Data on the performance of various methods for prevention and control of indoor air biocontamination, are scarce and fragmented. The understanding of the indoor ecology of biocontaminants and the effects of various prevention and mitigation measures are largely anecdotal. There is significant uncertainty about the soundness of the basic principles used by some of the control techniques. A lack of scientific data plus the lack of standard testing methods make it almost impossible to evaluate the effectiveness of various prevention, cleaning, and mitigation techniques sold in the marketplace.

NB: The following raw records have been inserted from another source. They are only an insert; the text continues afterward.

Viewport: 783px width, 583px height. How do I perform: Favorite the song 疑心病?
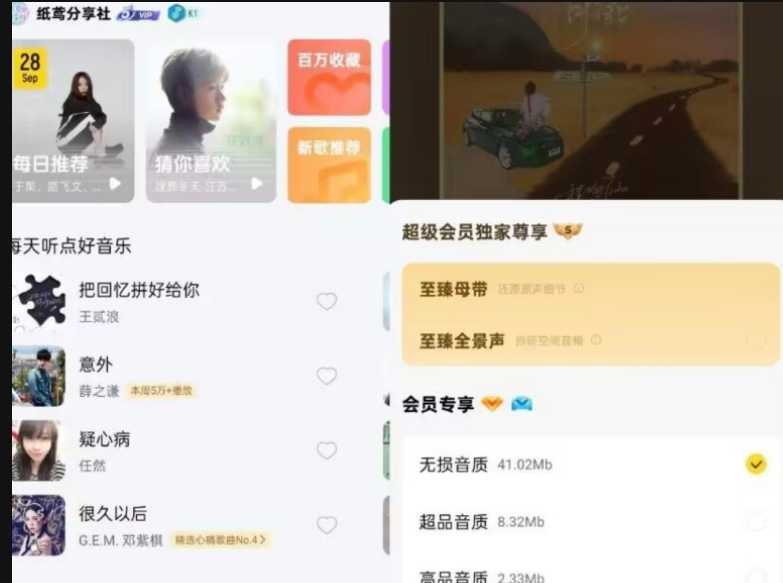pos(327,451)
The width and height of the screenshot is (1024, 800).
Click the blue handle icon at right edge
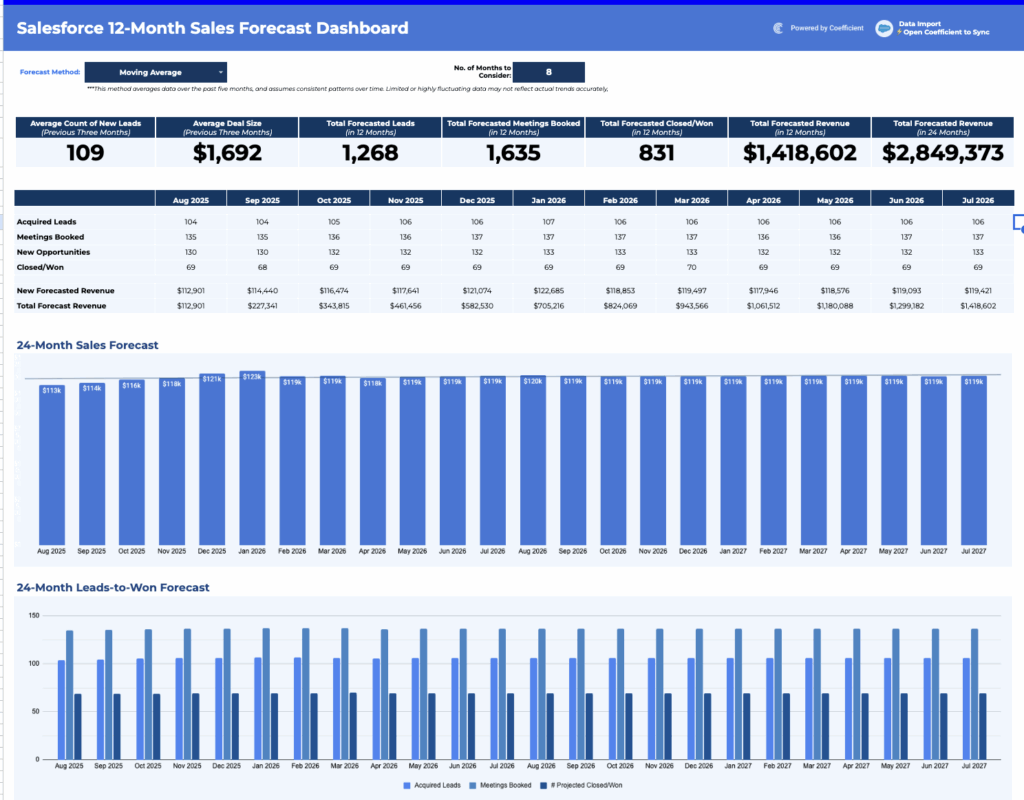1018,222
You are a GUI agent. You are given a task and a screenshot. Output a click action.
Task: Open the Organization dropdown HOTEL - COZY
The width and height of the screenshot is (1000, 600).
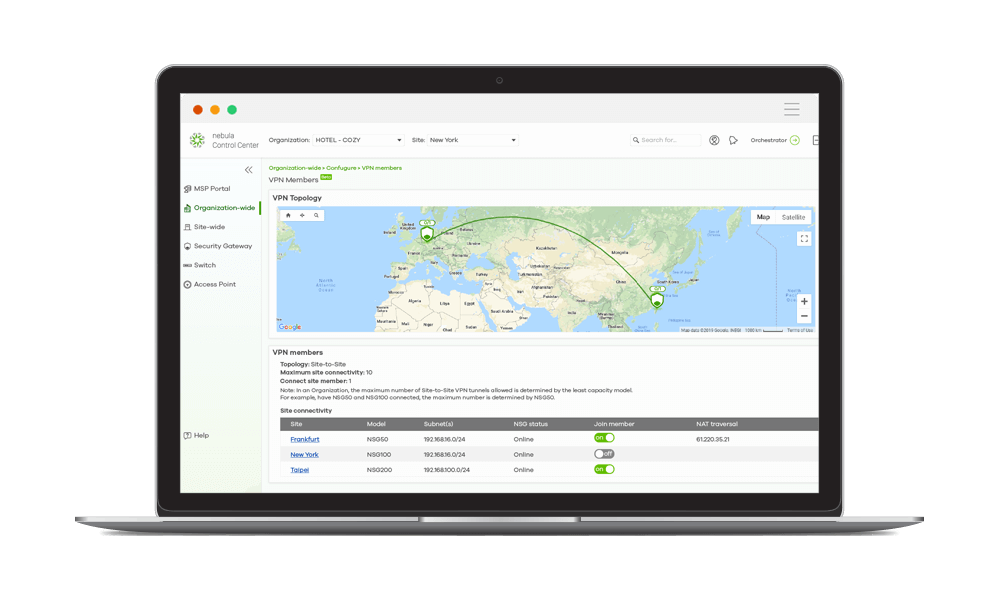click(358, 140)
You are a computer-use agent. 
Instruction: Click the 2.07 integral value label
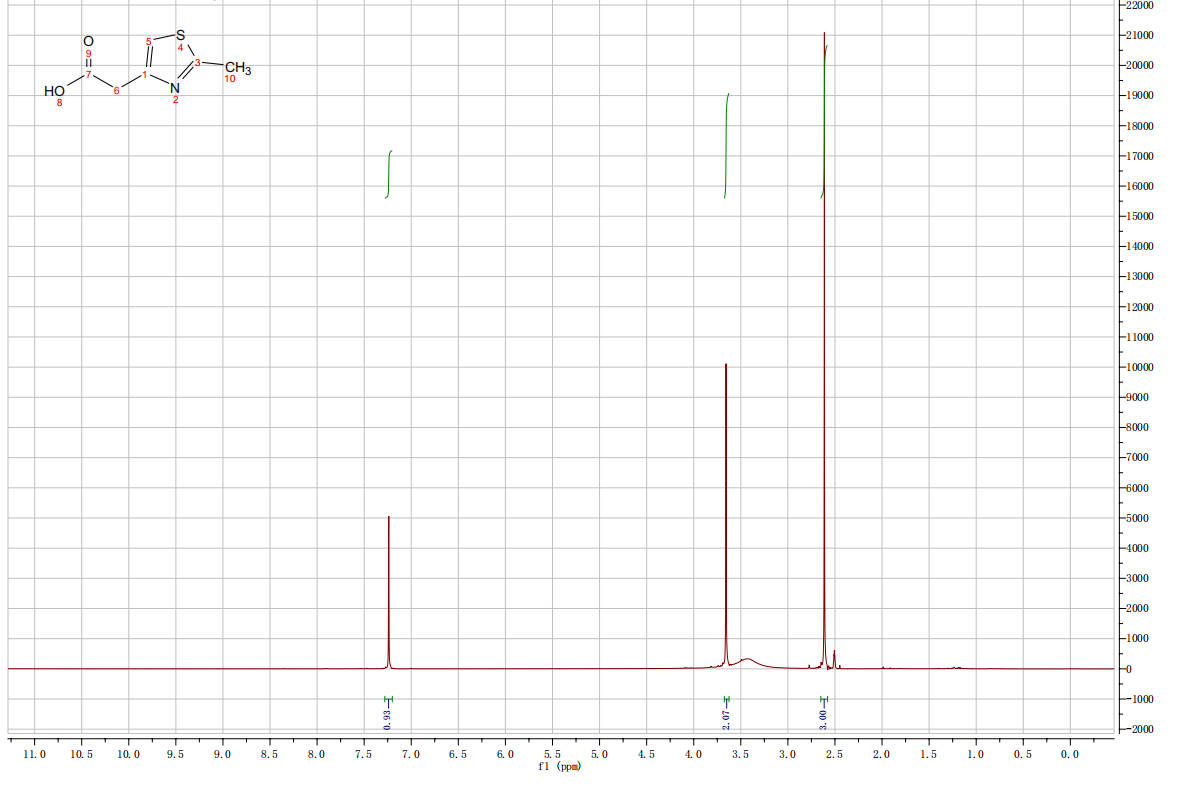tap(727, 714)
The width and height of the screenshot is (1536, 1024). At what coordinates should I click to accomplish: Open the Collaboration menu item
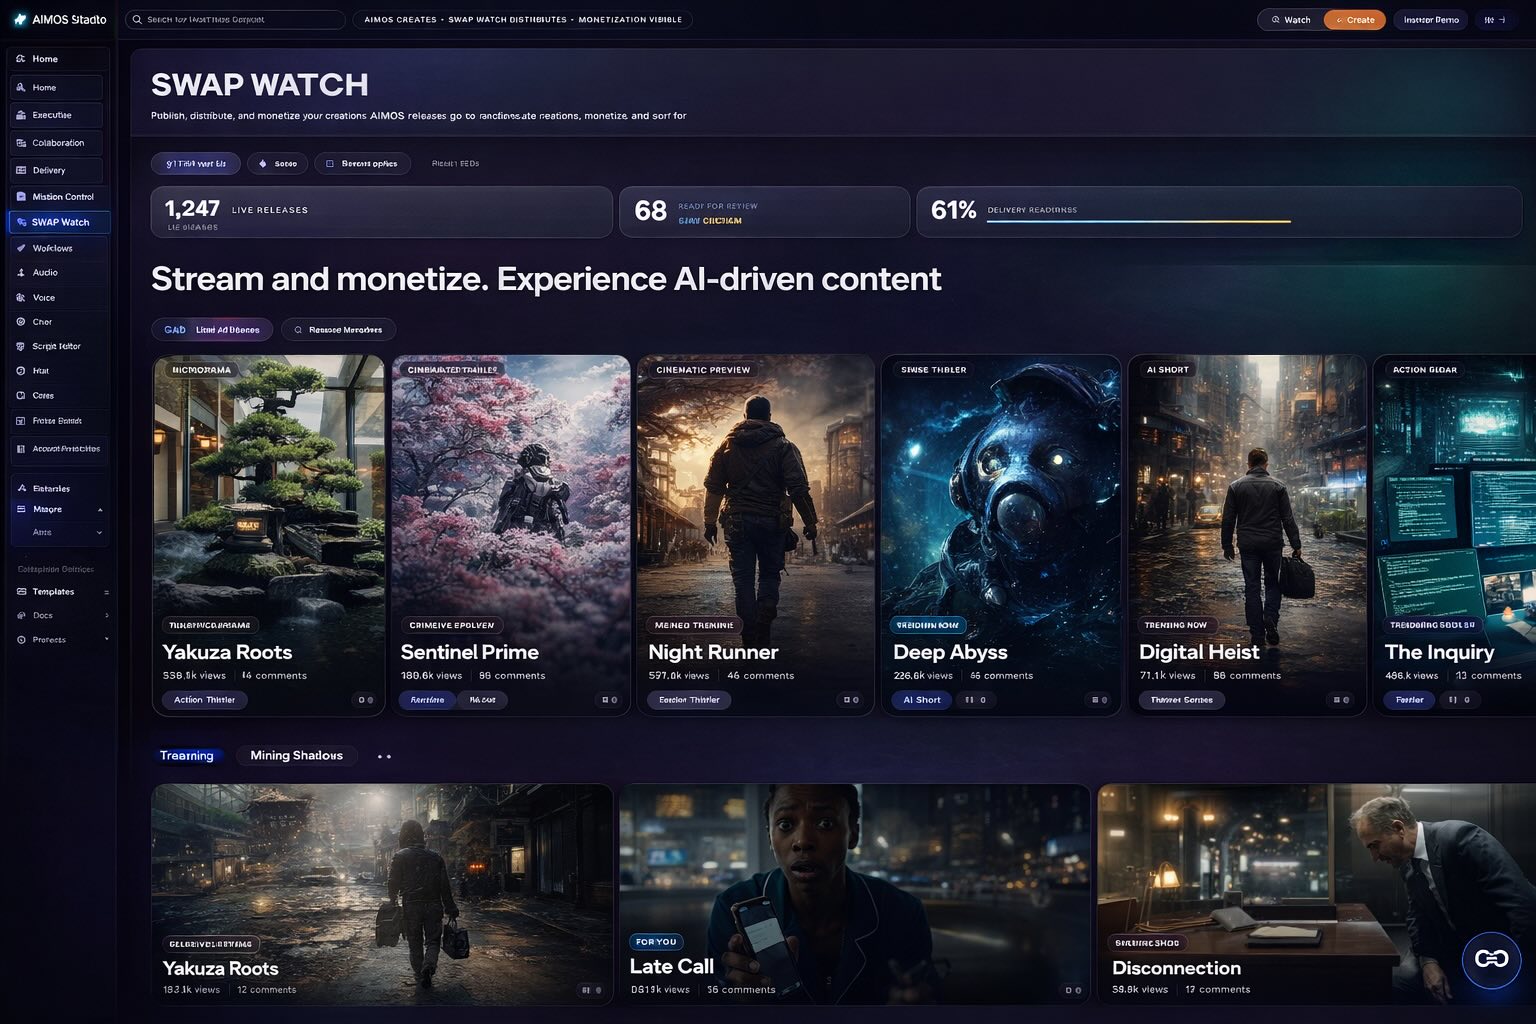58,142
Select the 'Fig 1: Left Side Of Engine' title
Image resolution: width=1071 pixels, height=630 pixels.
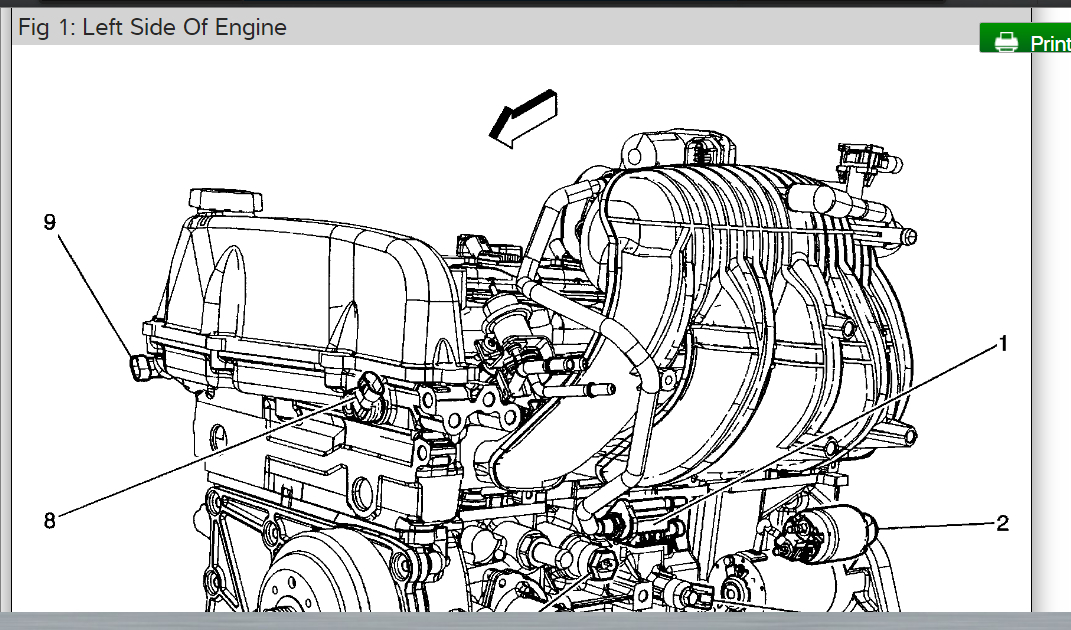click(x=152, y=27)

IEMB's biocontaminant research goals for this cooperative research include development of testing methods and procedures to provide standardized tools and protocols for biocontaminant research and evaluation, studies of the relationship between environmental conditions, substrate properties, and biocontaminant growth and death. The data generated by this cooperative research are to be used as a basis for guidance, criteria, and development of control techniques, and development of effective engineering control methods for prevention and mitigation of indoor air biocontamination. Research objectives include 1) quantifying the relationship between outdoor and indoor levels of bioaerosols and 2) determining the fraction of ambient and indoor PM that is biological.
Research Objective
The overall objective of the proposed research is to contribute to a better understanding of the sources
and causes of indoor air PM/biological contamination and to enhance the ability to prevent and control
indoor air pollution by PM/biological contaminants. For example: 1) establish standardized test methods
and procedures for evaluation and development of techniques and equipment for prevention and mitigation
of indoor air PM/biological contamination; 2) evaluate factors controlling building penetration and
distribution of PM/biological contamination; 3) identify sources and evaluate amplification factors of
biological agents and antimicrobial treatments in the indoor environment to develop guidance for climate
control, material selection, and cleaning and maintenance to minimize the possibility of indoor air
biocontamination; and 4) evaluate the dynamics of emission and dissemination of PM, biological aerosols,
and volatile compounds from indoor environmental reservoirs to develop strategies to reduce human
exposure to indoor air contaminants.